Vivaldi – le quattro stagioni
di Cosimo Cannalire
Stiamo parlando del repertorio classico più noto ed abusato, ma anche di un autore spesso sottovalutato in termini di impatto sulla storia della musica (non ultimo su Bach) e di specifiche qualità musicali (la coloratura soprattutto) che hanno avuto un’influenza non trascurabile sui contemporanei.
Ci si può riferire a tante opere di questo assai prolifico autore, ma forse il pezzo più maistream che lo rappresenta è l’opera 8, che include le Quattro Stagioni.
La forma interpretativa di questo pezzo ha avuto una vicissitudine temporale assai particolare.
Nel passato la prassi esecutiva su strumenti contemporanei ne ha fatto quasi una macchietta musicale con uso dell’ornato spesso insistente e disturbante, superficialità e voluta semplificazione del messaggio musicale, inutile uso di virtuosismi (soprattutto a livello dei violini) ed in sintesi un approccio marcatamente commerciale in linea con l’uso ed abuso del pezzo (pubblicità, etc.).
La scoperta dell’interpretazione su strumenti originali ha completamente modificato la dimensione sonora dell’opera.

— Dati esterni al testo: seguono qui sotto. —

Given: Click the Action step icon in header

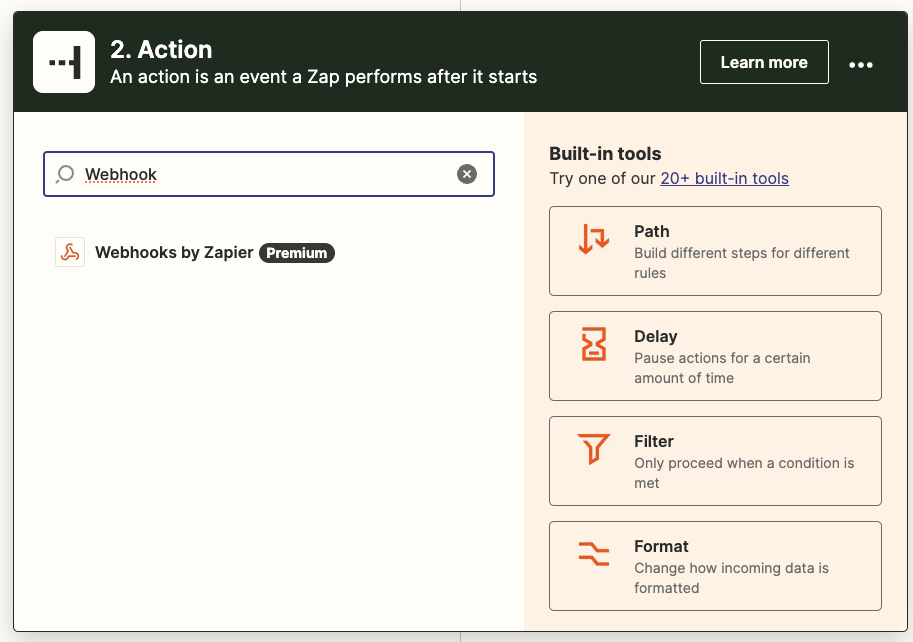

La rottura con il passato è stata introdotta da Harnoncourt con una versione nervosa ed asciutta dell’opera con sonorità stridenti, poco eufoniche rispetto alle precedenti versioni, ma certamente di rottura e di sommovimento di un fondale sonoro altrimenti cristallizzato su prassi interpretative ripetitive e banali.

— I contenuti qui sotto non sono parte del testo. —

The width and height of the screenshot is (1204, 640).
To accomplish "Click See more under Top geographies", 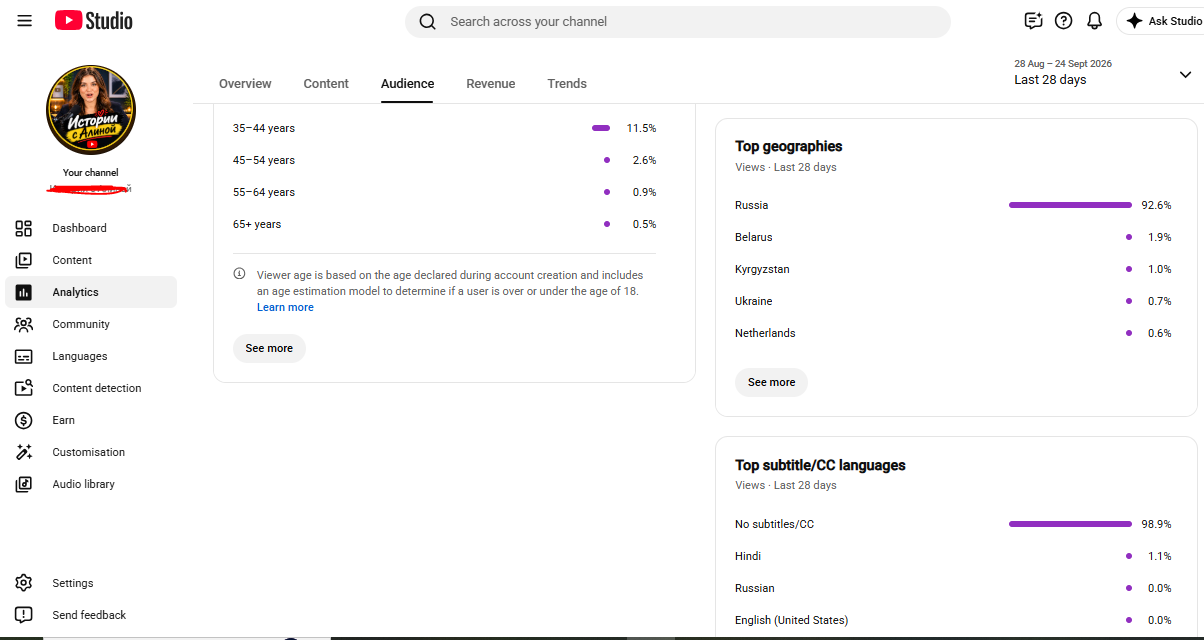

Lo segue Hogwood con una versione più dolce e meno espressionista, quindi Pinnock, vari interpreti olandesi, francesi e tedeschi e via via tanti altri ormai tutti allineati sulla necessità di una prassi interpretativa ‘originale’.
L’Italia, pionieristica nella prassi standard pre strumenti originali, ha faticato ad entrare in questo mindset ma, una volta superata la barriera culturale, ha sfornato gruppi che oggi probabilmente sono i migliori al mondo su questa prassi interpretativa.
Suggerire quale interpretazione scegliere non è semplice e forse anche riduttivo perché questo pezzo, come la natura, va e viene secondo la percezione personale dell’uditore.
Ho citato il colore ocra di Harnoncourt, con una versione che è quasi una rappresentazione musicale di un quadro di Bruegel, potrei indicare Carmignola con la Venice Baroque Orchestra ed il suo afflato narrativo (cromosomi di generazioni di musicisti veneziani che emergono ad ogni nota), la versione di Alessandrini con il Concerto Italiano (equilibrata ed innovativa ad un tempo con un diverso violino solista per ogni stagione), la Freiburg Baroque Orchestra tedesca con una trama musicale che potrebbe ricordare una ‘dentelle’ di Bruges, la Podger con Brecon Baroque e la sua versione inglese che si ispira a Hogwood e Pinnock, ma forse il gruppo che oggi mi sentirei più di suggerire è il Giardino Armonico diretto da Antonini.
Il Giardino Armonico è un miracolo musicale italiano, raccoglie solisti di livello assoluto ed ha un’espressività unita ad un senso del ritmo e del colore senza eguali.
Suggerisco di acquistare l’intera opera 8 in questa esecuzione perché, oltre a dare un’immagine di Vivaldi più olistica rispetto alle sole Quattro Stagioni, posiziona il pezzo nell’integrale dell’opera concepita dall’autore.
Un’occasione tra l’altro per scoprire Antonini come direttore (ha appena diretto a Milano un Giulio Cesare di Haendel da ricordare) che ha tra l’altro in corso la pubblicazione di un’integrale delle sinfonie di Haydn che si preannuncia come un evento musicale unico nella storia della musica degli ultimi anni.